▶ [What you will do]:
Once the lines below holding the string "arrow" are counted, give that number alone.

(Extracted data entries)
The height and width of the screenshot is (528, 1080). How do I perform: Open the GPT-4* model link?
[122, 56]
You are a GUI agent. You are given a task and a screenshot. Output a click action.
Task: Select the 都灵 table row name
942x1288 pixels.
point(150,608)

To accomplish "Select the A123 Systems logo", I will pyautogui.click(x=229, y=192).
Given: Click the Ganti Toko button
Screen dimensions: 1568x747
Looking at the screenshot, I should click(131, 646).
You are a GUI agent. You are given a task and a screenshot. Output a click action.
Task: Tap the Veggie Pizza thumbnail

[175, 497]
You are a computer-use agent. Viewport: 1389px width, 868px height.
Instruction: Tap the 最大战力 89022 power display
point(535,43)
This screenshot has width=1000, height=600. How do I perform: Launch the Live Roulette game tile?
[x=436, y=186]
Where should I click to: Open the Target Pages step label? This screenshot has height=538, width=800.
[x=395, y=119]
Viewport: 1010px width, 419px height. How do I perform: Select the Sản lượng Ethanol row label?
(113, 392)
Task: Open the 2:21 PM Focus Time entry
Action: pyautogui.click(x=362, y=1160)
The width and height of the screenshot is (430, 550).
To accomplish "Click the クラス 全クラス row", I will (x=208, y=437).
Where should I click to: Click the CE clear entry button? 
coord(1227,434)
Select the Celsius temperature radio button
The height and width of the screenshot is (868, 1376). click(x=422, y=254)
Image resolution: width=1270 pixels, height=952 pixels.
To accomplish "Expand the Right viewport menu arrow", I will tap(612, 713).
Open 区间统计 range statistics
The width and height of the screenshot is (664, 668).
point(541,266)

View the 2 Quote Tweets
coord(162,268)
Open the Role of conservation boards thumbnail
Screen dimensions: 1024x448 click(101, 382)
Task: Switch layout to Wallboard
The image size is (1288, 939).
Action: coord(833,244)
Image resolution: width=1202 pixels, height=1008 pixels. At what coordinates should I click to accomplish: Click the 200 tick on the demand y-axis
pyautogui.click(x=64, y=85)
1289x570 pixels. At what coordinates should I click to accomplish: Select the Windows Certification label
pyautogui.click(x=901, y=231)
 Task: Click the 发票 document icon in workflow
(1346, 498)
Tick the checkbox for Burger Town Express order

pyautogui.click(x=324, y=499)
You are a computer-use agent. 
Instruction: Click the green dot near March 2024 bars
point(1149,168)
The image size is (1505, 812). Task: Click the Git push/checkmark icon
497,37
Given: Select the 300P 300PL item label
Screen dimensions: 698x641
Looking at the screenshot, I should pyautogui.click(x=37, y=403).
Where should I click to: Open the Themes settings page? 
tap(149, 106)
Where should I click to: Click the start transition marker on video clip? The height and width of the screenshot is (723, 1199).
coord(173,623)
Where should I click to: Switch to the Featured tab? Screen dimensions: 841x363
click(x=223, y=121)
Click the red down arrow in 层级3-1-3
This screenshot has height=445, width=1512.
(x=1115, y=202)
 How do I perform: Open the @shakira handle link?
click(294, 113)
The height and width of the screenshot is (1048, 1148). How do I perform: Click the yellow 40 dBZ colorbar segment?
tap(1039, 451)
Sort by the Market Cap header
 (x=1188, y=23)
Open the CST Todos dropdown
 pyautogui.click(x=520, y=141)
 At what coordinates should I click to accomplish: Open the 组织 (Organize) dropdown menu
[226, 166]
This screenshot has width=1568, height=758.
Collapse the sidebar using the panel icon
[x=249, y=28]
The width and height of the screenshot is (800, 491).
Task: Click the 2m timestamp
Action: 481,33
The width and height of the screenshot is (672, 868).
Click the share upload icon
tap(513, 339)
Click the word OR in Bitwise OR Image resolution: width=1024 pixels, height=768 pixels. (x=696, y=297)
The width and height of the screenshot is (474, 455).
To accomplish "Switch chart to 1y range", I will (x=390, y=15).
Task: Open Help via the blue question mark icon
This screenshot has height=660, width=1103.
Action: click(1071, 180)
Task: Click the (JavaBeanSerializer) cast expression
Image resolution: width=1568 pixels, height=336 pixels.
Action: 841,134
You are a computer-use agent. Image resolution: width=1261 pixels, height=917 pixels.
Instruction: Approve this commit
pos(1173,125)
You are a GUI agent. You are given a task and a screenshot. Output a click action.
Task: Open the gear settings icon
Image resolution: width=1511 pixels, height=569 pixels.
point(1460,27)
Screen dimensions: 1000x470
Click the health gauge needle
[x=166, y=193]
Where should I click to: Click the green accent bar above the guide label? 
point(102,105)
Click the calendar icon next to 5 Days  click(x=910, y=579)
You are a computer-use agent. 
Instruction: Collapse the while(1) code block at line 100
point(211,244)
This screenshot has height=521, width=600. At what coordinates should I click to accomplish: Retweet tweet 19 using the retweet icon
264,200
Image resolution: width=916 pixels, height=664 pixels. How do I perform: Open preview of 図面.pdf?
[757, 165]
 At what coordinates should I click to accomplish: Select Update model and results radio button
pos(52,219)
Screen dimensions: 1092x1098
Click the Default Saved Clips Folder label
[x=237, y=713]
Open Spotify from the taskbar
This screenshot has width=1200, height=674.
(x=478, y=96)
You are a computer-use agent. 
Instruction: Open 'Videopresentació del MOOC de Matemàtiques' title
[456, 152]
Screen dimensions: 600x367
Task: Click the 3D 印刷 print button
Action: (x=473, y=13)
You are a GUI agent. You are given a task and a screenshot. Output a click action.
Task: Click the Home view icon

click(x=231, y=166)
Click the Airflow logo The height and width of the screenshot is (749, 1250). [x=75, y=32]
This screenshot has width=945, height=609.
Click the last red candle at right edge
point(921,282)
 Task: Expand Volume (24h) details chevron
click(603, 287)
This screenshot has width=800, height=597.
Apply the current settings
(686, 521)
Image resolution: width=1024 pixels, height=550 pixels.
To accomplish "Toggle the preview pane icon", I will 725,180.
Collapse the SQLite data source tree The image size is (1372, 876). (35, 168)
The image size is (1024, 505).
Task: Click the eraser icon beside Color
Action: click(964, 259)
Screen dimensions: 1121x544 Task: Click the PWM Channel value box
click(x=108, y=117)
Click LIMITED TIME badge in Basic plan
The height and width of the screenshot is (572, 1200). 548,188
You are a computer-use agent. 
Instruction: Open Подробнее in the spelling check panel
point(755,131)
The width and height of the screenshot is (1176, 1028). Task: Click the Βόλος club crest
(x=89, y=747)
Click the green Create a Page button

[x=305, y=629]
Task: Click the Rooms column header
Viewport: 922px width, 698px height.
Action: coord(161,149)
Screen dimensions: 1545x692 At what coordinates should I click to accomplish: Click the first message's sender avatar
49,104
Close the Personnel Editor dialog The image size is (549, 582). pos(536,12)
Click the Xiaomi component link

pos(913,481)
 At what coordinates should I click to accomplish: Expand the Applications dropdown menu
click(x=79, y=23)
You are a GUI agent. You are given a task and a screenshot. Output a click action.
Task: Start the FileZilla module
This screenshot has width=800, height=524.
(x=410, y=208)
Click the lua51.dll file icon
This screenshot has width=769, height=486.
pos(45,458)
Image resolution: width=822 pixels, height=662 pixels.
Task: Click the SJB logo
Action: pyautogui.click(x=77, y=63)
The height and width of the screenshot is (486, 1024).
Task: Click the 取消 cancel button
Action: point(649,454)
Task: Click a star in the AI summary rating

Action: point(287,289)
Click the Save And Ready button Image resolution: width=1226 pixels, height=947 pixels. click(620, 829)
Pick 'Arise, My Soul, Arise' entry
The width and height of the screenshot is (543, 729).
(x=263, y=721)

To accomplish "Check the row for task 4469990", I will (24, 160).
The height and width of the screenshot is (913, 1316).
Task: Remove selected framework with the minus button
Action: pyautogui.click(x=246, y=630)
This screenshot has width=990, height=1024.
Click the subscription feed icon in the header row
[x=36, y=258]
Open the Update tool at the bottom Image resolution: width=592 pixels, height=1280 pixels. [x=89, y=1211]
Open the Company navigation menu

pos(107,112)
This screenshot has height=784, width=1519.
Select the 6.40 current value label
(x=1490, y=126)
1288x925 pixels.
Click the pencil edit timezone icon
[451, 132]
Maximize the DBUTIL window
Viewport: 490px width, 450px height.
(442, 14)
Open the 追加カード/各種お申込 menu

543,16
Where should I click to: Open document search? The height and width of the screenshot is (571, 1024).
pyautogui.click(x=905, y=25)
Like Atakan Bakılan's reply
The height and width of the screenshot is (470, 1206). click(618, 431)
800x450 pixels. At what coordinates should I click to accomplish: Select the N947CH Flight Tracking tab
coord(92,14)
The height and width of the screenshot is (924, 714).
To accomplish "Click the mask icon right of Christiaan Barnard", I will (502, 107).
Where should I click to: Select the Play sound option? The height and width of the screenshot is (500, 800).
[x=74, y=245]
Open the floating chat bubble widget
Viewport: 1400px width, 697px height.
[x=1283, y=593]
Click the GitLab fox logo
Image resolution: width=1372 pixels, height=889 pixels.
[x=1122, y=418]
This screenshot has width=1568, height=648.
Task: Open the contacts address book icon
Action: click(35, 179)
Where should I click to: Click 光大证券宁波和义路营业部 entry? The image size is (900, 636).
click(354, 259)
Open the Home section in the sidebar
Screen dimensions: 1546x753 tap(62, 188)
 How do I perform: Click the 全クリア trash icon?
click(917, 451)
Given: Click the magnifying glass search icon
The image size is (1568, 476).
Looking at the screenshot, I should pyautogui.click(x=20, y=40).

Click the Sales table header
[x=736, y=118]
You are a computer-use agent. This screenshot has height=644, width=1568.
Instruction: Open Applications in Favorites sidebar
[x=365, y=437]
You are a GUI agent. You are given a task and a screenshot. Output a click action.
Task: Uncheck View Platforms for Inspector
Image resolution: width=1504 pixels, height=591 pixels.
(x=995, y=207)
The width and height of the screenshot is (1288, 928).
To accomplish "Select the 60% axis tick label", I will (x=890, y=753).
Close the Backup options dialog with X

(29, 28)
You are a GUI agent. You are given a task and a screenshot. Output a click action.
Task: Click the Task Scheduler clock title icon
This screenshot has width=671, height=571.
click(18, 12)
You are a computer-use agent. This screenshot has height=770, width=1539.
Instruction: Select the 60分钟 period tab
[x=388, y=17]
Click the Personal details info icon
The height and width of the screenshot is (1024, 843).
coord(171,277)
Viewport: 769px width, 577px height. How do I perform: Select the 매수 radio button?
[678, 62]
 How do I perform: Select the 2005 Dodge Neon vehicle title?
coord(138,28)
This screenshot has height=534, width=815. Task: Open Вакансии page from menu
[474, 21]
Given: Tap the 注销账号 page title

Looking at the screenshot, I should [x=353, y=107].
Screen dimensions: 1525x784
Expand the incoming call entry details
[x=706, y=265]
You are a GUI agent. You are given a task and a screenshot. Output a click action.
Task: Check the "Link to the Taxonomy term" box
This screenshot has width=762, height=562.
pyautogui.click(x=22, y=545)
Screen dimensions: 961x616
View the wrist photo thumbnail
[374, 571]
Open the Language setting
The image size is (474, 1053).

▶ [Solution for this problem]:
2